## EXERCISE INSTRUCTIONS
The reply is to contain the full listing, repeated exactly, with pictures left out.

## PROVIDED RECORDS
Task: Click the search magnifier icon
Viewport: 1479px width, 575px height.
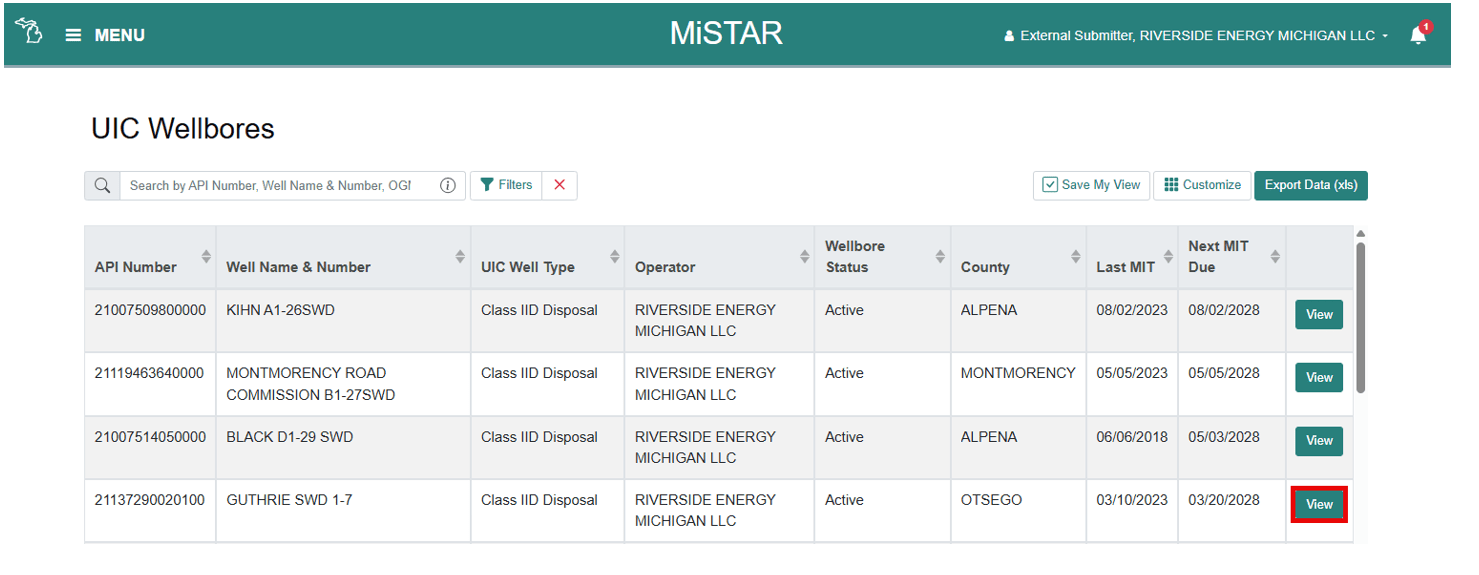Action: 102,186

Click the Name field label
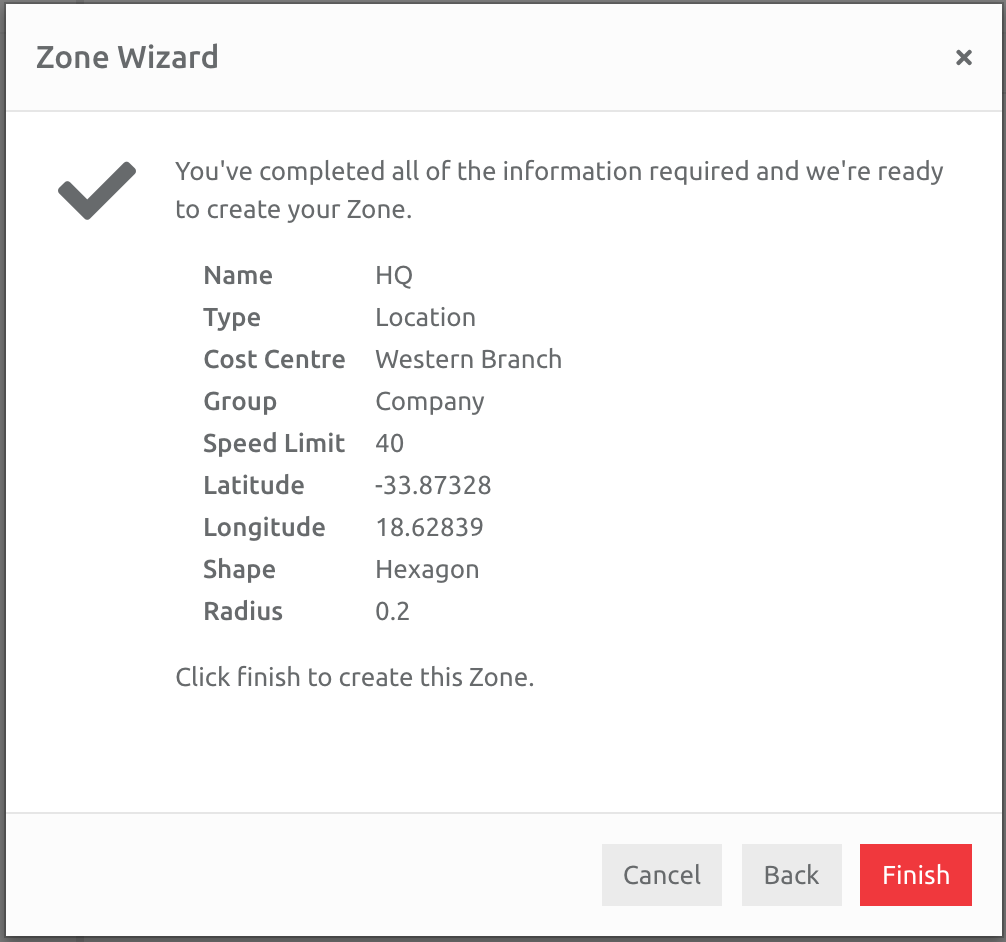click(238, 275)
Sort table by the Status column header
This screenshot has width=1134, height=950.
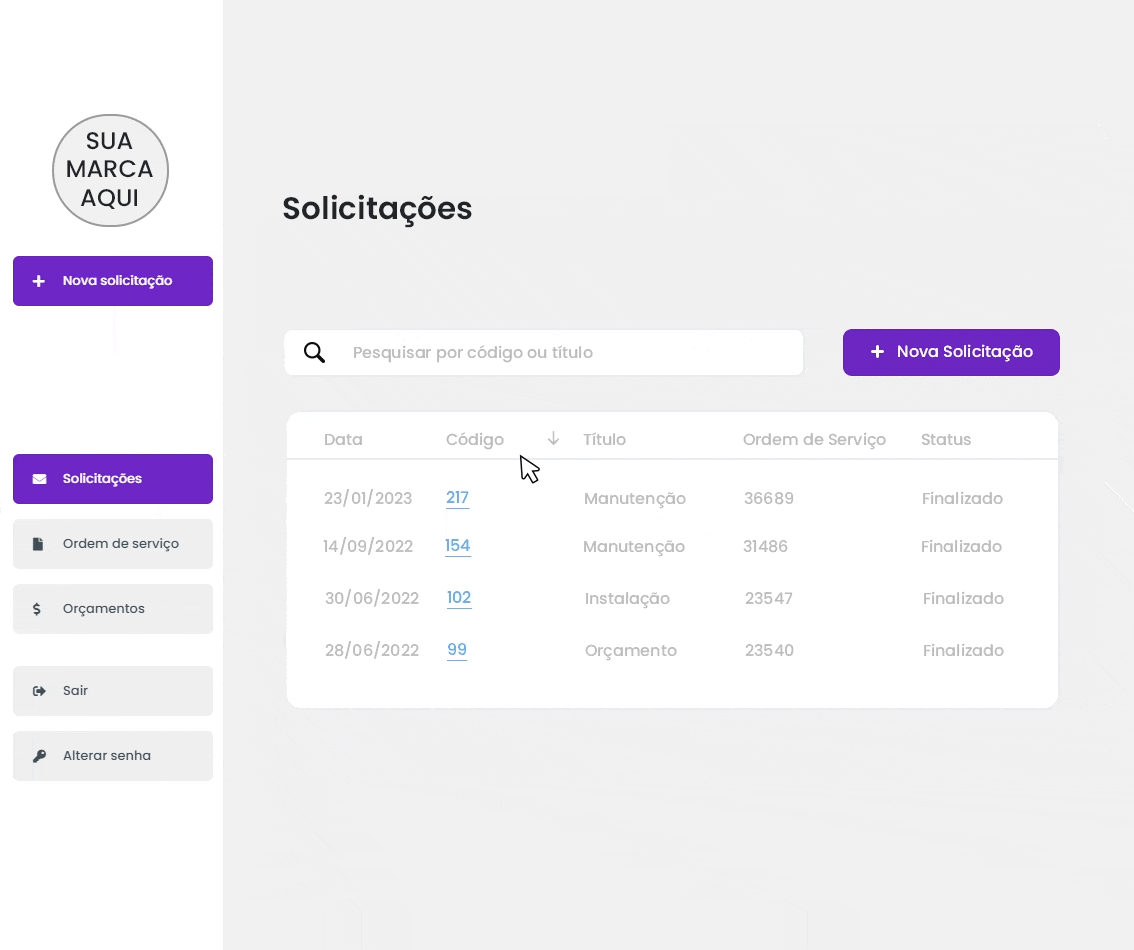(x=945, y=440)
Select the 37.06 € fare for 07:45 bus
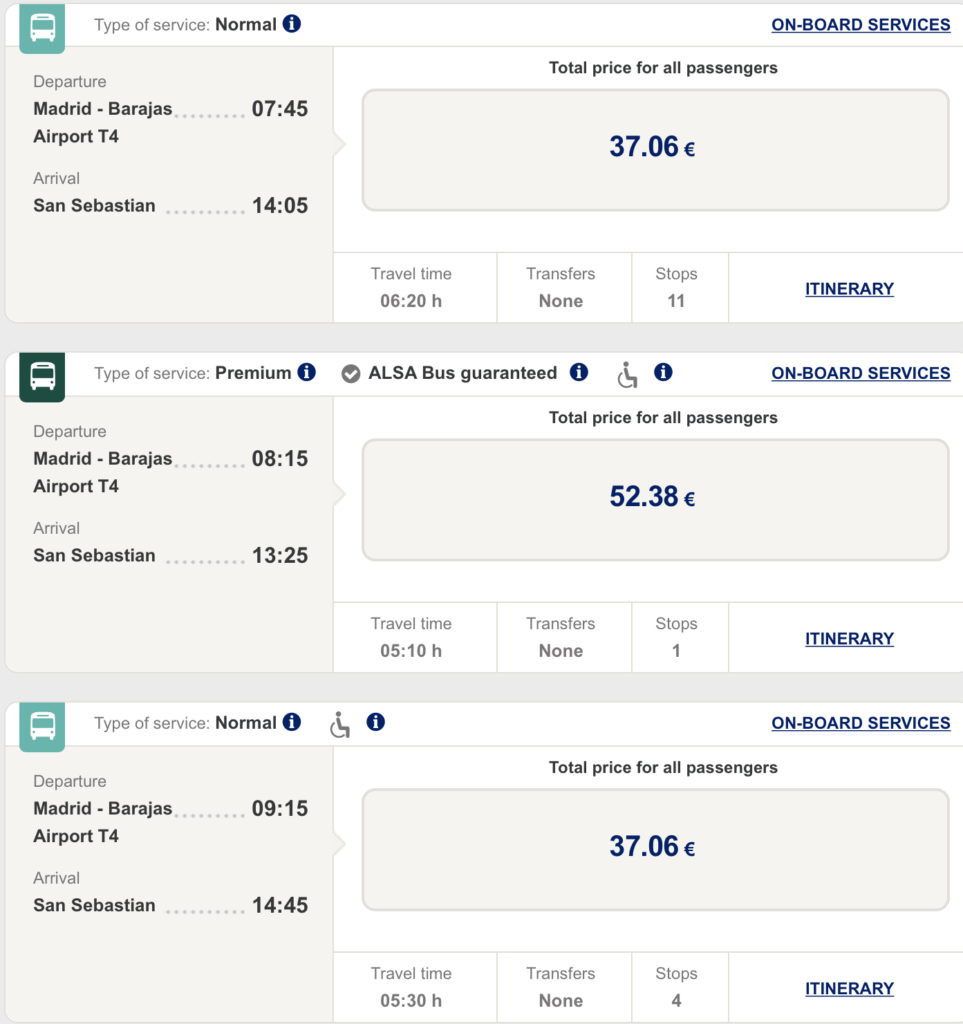The width and height of the screenshot is (963, 1024). coord(655,150)
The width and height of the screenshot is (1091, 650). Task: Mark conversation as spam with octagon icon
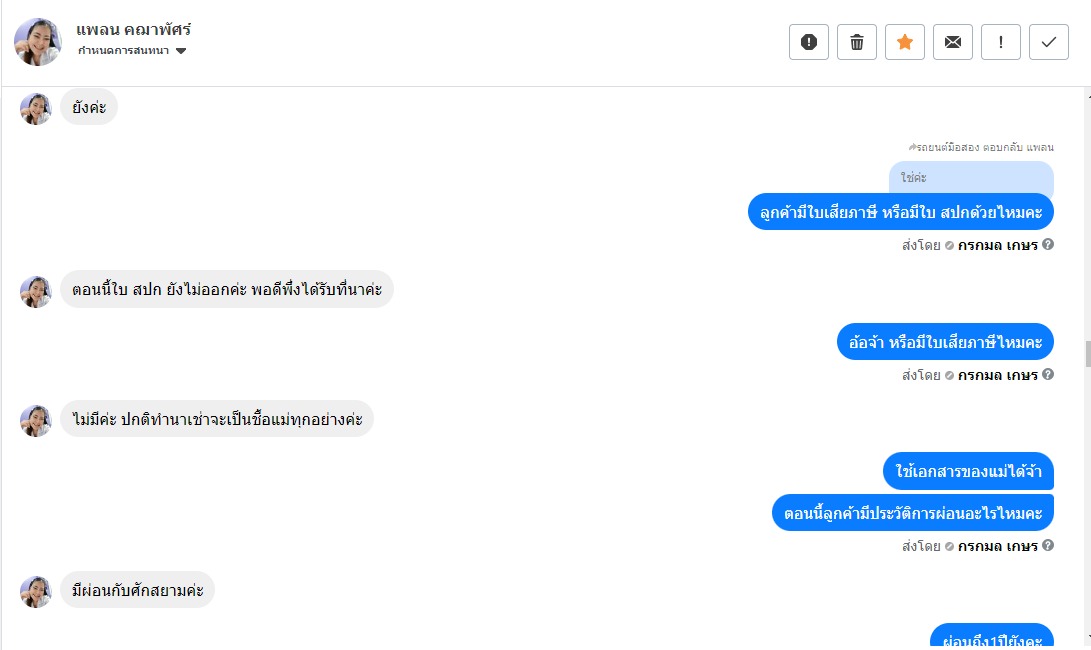809,42
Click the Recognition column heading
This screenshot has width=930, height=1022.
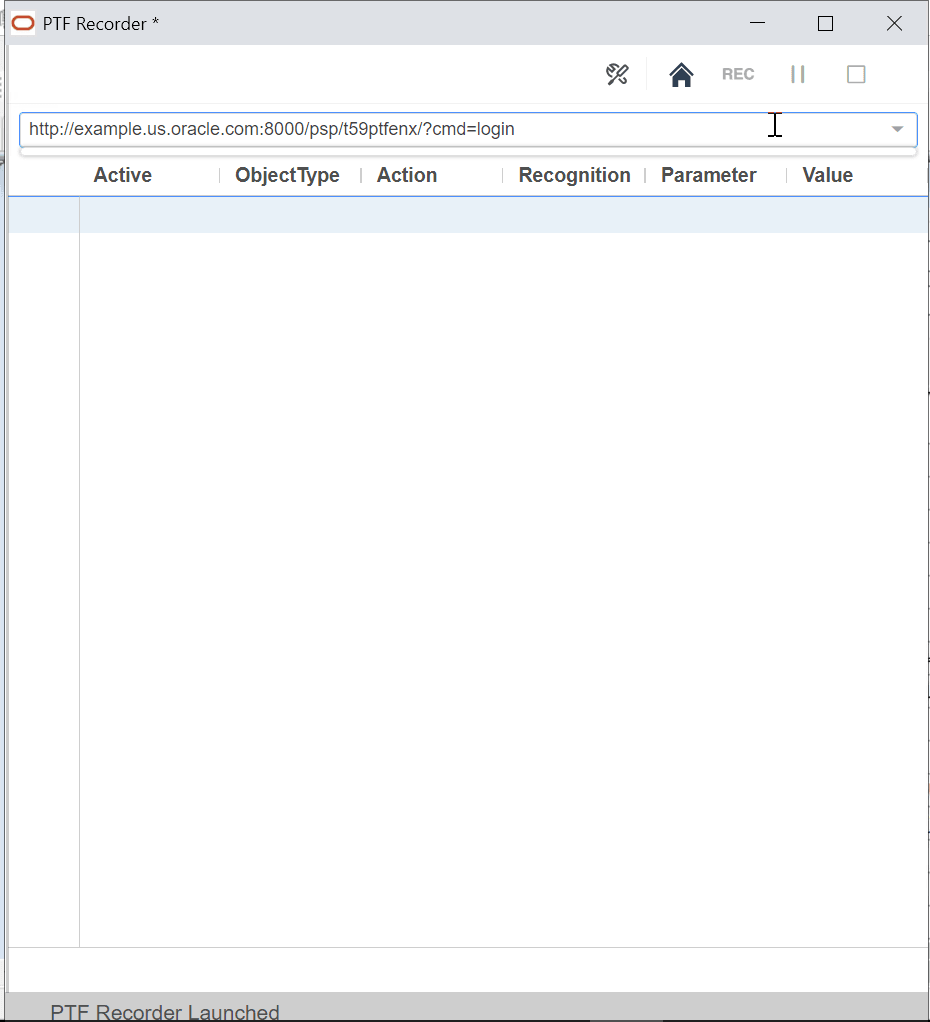[574, 175]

## ANSWER TO THE PROBLEM
Task: Click the search magnifier icon
Viewport: 1479px width, 575px height.
Action: 102,186

Click the Name field label
click(238, 275)
Sort table by the Status column header
This screenshot has width=1134, height=950.
(x=945, y=440)
Select the 37.06 € fare for 07:45 bus
The width and height of the screenshot is (963, 1024). coord(655,150)
The width and height of the screenshot is (1091, 650). Task: Mark conversation as spam with octagon icon
809,42
Click the Recognition column heading
This screenshot has width=930, height=1022.
[574, 175]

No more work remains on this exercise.